Conditions that promote the formation of a non-constricted RF plasmas may be similar to those described above for the production of constricted plasmas. However, nanoparticles are generally formed in the non-constricted plasmas at lower pressures, higher precursor gas flow rates, and lower buffer gas flow rates. For example, in some embodiments, the nanoparticles are produced in an RF plasma at a total pressure less than about 5 Torr and, desirably, less than about 3 Torr. This includes embodiments where the total pressure in the plasma reactor in the presence of the plasma is about 1 to 3 Torr. Typical flow rates for the precursor gas in these embodiments may be at least 5 sccm, including embodiments where the flow rate for the precursor gas is at least about 10 sccm. Typical flow rates for buffer gases in these embodiments may be about 1 to 50 sccm.

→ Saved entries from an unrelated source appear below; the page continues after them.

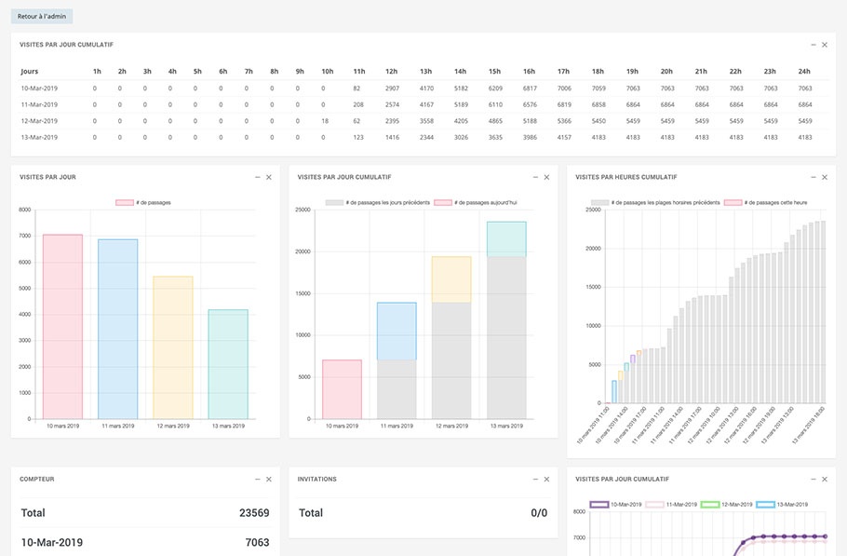Minimize the Visites par heures cumulatif panel
This screenshot has height=556, width=847.
(x=813, y=177)
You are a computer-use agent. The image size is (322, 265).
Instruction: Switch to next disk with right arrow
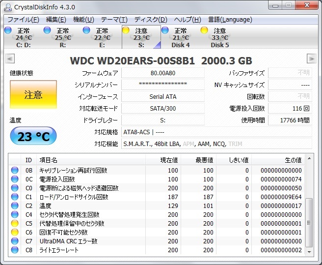tap(311, 59)
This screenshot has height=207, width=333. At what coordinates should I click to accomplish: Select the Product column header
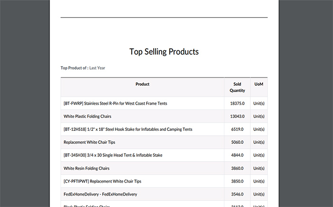(142, 84)
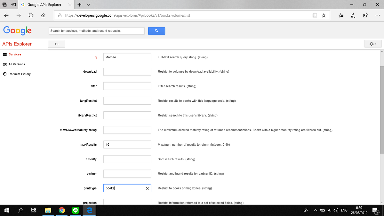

The frequency of the RF voltage used to ignite the radiofrequency plasmas may vary within the RF range. In certain embodiments, a frequency of 13.56 MHz is employed, which is the major frequency used in the RF plasma processing industry. However, the frequency may desirably be lower than the microwave frequency range, i.e., lower than about 1 GHz. This includes embodiments where the frequency will desirably be lower than the very high frequency (VHF) range (e.g. lower than about 30 MHz). For example, the present methods may generate radiofrequency plasmas using radio frequencies of 25 MHz or less.


Additional aspects relating to this particular embodiment in which the nanoparticles are produced via this plasma process are described in U.S. Pat. No. 7,446,335 and U.S. Pat. No. 8,016,944, which are each incorporated by reference herein in their respective entireties.

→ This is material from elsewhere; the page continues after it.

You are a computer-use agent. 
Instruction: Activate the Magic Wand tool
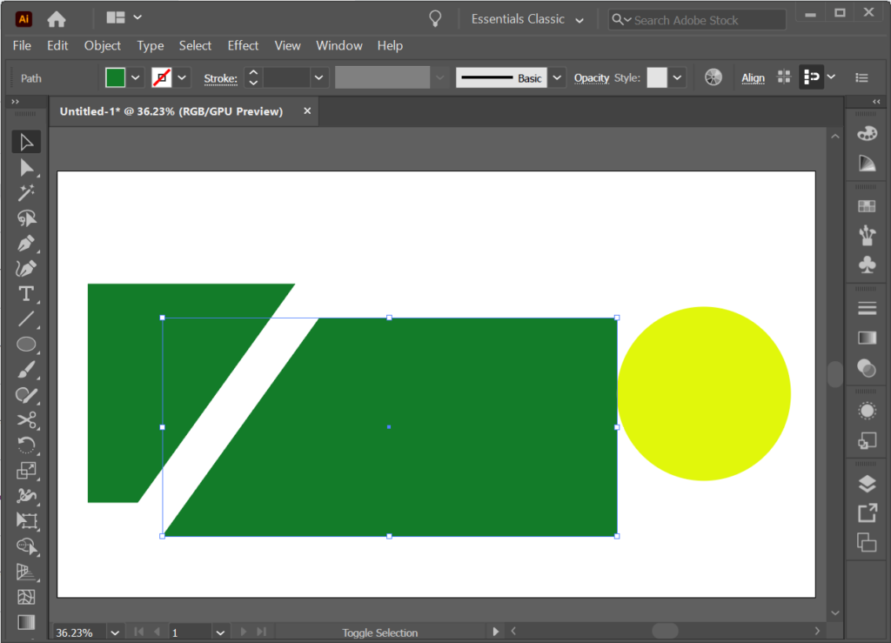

In other embodiments, the nanoparticles of the silicone composition are prepared in a low pressure plasma reactor, such as a low pressure high frequency pulsed plasma reactor.


In these embodiments, pulsing the plasma enables an operator to directly set the resident time for particle nucleation and thereby control the particle size distribution and agglomeration kinetics in the plasma. For example, the operating parameters of the pulsed reactor may be adjusted to form crystalline nanoparticles or amorphous nanoparticles. Semiconductor containing precursors enter into the dielectric discharge tube where the capacitively coupled plasma, or inductively coupled plasma, is operated. Nanoparticles start to nucleate as the precursor molecules are dissociated in the plasma. When the plasma is off, or in a low ion energy state, during the pulsing cycle, the charged nanoparticles can be evacuated to the reactor chamber where they may be deposited on a substrate or subjected to further processing.


The power may be supplied via a variable frequency radio frequency power amplifier that is triggered by an arbitrary function generator to establish the high frequency pulsed plasma. In one embodiment, the radiofrequency power is capacitively coupled into the plasma using a ring electrode, parallel plates, or an anode/cathode setup in the gas. Alternatively, the radiofrequency power may be inductively coupled mode into the plasma using an RF coil setup around the discharge tube. The precursor gases can be controlled via mass flow controllers or calibrated rotometers. The pressure differential from the discharge tube to the reactor chamber can be controlled through a changeable grounded or biased orifice. Depending on the orifice size and pressures, the nanoparticle distributions into the reactor chamber may change, thus providing another process parameter that can be used to adjust the properties of the resulting nanoparticles.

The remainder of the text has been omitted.